A emoção com a chegada das zapatistas incita a uma decisão de caráter urgente: ir a Baiona saudar o Esquadrão 421. Baiona, onde, no primeiro dia de março de 1493, chegou a primeira caravela vinda da América do Sul, das que haviam zarpado com Cristóvão Colombo, carregada de plantas, animais e pessoas indígenas. Baiona, onde, 500 anos depois, chega uma delegação zapatista, para consumar uma “invasão” inversa e consensuada e conhecer a Europa de baixo à esquerda. Desta vez, não para conquistar e subjugar, mas para partilhar experiências e lutas e espalhar o vírus da resistência e da rebeldia. Uma Viagem pela Vida 500 anos depois da suposta “conquista do México”, para procurar abrir caminhos nessa busca por um mundo onde caibam muitos mundos.
Em Baiona, juntamo-nos no espigão que nos permite avistar melhor A Montanha, passando o Castelo Monterreal, bem como uma estátua chamada “Encontro entre dous mundos”. O simbolismo pauta os comunicados e as escolhas do Esquadrão 421 e do EZLN, o que dá significado a tudo o que aqui se desenrola e dinamiza, o que anima a nossa estadia. Os zapatistas “invadiram a Europa” e não tardaram em escrever-nos.
Al poco tiempo se acercaron varios veleros con compas de la Europa insumisa, para dar la bienvenida… o para comprobar si eran ciertos los rumores que corren por los barrios, campos y montañas del mundo: “los zapatistas han invadido Europa”.

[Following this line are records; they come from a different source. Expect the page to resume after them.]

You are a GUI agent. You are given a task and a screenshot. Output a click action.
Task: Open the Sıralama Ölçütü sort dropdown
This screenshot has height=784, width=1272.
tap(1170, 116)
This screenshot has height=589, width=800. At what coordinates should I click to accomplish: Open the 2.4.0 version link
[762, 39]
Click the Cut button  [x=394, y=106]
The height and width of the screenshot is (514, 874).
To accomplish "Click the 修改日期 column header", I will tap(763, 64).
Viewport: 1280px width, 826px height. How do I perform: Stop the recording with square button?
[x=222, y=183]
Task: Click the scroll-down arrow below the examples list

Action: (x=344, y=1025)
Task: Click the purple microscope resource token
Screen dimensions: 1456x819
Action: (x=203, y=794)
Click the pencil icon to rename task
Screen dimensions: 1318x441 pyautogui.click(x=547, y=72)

En tierra, al pie de lo que parece un faro, otro grupo gritaba algo como “¡Nos rendimos!”… Nah, es broma. Gritan que Zapata Vive, que Bienvenid@s, que… no se entiende bien. Portan pancartas y dibujos. Hasta donde se alcanza a ver, no hay señales obscenas –lo que puede indicar que no nos han repudiado… todavía-.
“Llegamos”
Comunicado do SupGaleano, 20 de Junho de 2021.